<<<<

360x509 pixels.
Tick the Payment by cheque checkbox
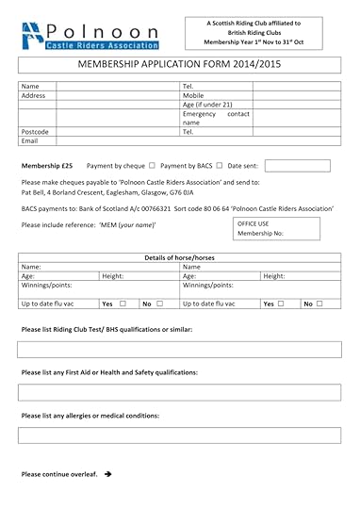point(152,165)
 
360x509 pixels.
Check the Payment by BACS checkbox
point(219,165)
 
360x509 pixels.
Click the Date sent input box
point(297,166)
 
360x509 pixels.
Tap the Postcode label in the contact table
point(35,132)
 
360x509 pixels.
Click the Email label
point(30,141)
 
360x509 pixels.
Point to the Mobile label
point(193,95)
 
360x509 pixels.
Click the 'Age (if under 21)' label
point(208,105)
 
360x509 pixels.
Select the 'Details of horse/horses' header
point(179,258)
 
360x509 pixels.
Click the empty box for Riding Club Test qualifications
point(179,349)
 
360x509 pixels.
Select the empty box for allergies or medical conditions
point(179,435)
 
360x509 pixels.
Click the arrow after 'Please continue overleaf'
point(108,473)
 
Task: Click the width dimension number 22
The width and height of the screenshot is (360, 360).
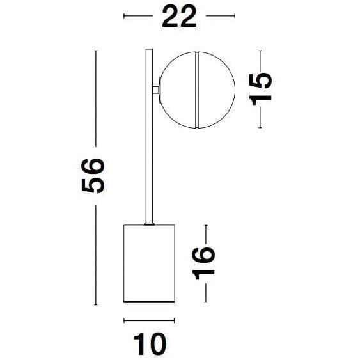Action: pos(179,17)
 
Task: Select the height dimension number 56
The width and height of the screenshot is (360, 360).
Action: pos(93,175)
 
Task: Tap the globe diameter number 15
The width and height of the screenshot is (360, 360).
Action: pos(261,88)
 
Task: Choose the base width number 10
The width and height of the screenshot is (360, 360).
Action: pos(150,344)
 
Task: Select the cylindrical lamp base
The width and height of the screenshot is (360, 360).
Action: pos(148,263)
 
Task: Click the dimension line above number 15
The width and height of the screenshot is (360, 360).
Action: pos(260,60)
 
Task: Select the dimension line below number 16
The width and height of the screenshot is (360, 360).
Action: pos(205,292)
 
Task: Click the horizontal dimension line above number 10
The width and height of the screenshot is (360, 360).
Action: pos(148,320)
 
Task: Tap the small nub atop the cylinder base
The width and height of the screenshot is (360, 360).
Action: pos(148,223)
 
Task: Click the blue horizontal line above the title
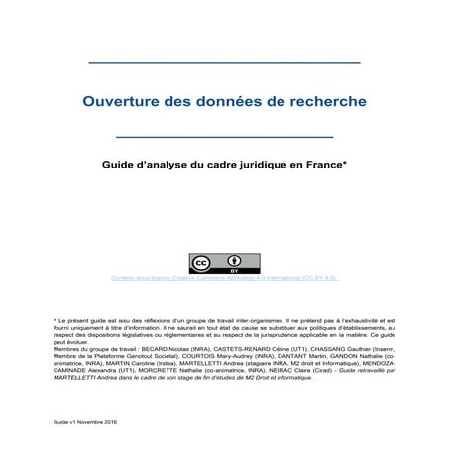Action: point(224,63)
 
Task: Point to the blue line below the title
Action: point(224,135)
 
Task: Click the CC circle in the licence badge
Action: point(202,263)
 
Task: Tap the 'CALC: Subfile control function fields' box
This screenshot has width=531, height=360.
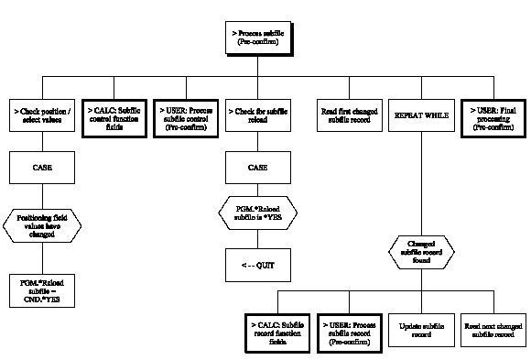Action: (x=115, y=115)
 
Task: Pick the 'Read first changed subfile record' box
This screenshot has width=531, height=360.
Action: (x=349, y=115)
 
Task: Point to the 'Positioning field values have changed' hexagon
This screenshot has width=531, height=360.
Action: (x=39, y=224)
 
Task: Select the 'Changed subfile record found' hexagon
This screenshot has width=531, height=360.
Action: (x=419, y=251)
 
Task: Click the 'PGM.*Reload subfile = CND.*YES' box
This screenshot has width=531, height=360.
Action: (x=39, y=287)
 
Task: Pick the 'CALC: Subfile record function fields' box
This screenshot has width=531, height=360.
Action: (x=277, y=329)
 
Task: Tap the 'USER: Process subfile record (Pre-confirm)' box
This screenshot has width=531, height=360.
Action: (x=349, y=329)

>>>>

**Task details**
Please put every line of the records above into a JSON list of strings, one string per line, with blank lines and the pictures left out.

**Worked solution**
[
  "360x509 pixels.",
  "Tick the Payment by cheque checkbox",
  "point(152,165)",
  "360x509 pixels.",
  "Check the Payment by BACS checkbox",
  "point(219,165)",
  "360x509 pixels.",
  "Click the Date sent input box",
  "point(297,166)",
  "360x509 pixels.",
  "Tap the Postcode label in the contact table",
  "point(35,132)",
  "360x509 pixels.",
  "Click the Email label",
  "point(30,141)",
  "360x509 pixels.",
  "Point to the Mobile label",
  "point(193,95)",
  "360x509 pixels.",
  "Click the 'Age (if under 21)' label",
  "point(208,105)",
  "360x509 pixels.",
  "Select the 'Details of horse/horses' header",
  "point(179,258)",
  "360x509 pixels.",
  "Click the empty box for Riding Club Test qualifications",
  "point(179,349)",
  "360x509 pixels.",
  "Select the empty box for allergies or medical conditions",
  "point(179,435)",
  "360x509 pixels.",
  "Click the arrow after 'Please continue overleaf'",
  "point(108,473)",
  "Task: Click the width dimension number 22",
  "The width and height of the screenshot is (360, 360).",
  "Action: pos(179,17)",
  "Task: Select the height dimension number 56",
  "The width and height of the screenshot is (360, 360).",
  "Action: pos(93,175)",
  "Task: Tap the globe diameter number 15",
  "The width and height of the screenshot is (360, 360).",
  "Action: pos(261,88)",
  "Task: Choose the base width number 10",
  "The width and height of the screenshot is (360, 360).",
  "Action: pos(150,344)",
  "Task: Select the cylindrical lamp base",
  "The width and height of the screenshot is (360, 360).",
  "Action: pos(148,263)",
  "Task: Click the dimension line above number 15",
  "The width and height of the screenshot is (360, 360).",
  "Action: pos(260,60)",
  "Task: Select the dimension line below number 16",
  "The width and height of the screenshot is (360, 360).",
  "Action: pos(205,292)",
  "Task: Click the horizontal dimension line above number 10",
  "The width and height of the screenshot is (360, 360).",
  "Action: pos(148,320)",
  "Task: Tap the small nub atop the cylinder base",
  "The width and height of the screenshot is (360, 360).",
  "Action: pos(148,223)",
  "Task: Click the blue horizontal line above the title",
  "Action: point(224,63)",
  "Task: Point to the blue line below the title",
  "Action: point(224,135)",
  "Task: Click the CC circle in the licence badge",
  "Action: point(202,263)",
  "Task: Tap the 'CALC: Subfile control function fields' box",
  "This screenshot has width=531, height=360.",
  "Action: (x=115, y=115)",
  "Task: Pick the 'Read first changed subfile record' box",
  "This screenshot has width=531, height=360.",
  "Action: (x=349, y=115)",
  "Task: Point to the 'Positioning field values have changed' hexagon",
  "This screenshot has width=531, height=360.",
  "Action: (x=39, y=224)",
  "Task: Select the 'Changed subfile record found' hexagon",
  "This screenshot has width=531, height=360.",
  "Action: (x=419, y=251)",
  "Task: Click the 'PGM.*Reload subfile = CND.*YES' box",
  "This screenshot has width=531, height=360.",
  "Action: (x=39, y=287)",
  "Task: Pick the 'CALC: Subfile record function fields' box",
  "This screenshot has width=531, height=360.",
  "Action: (x=277, y=329)",
  "Task: Tap the 'USER: Process subfile record (Pre-confirm)' box",
  "This screenshot has width=531, height=360.",
  "Action: (x=349, y=329)"
]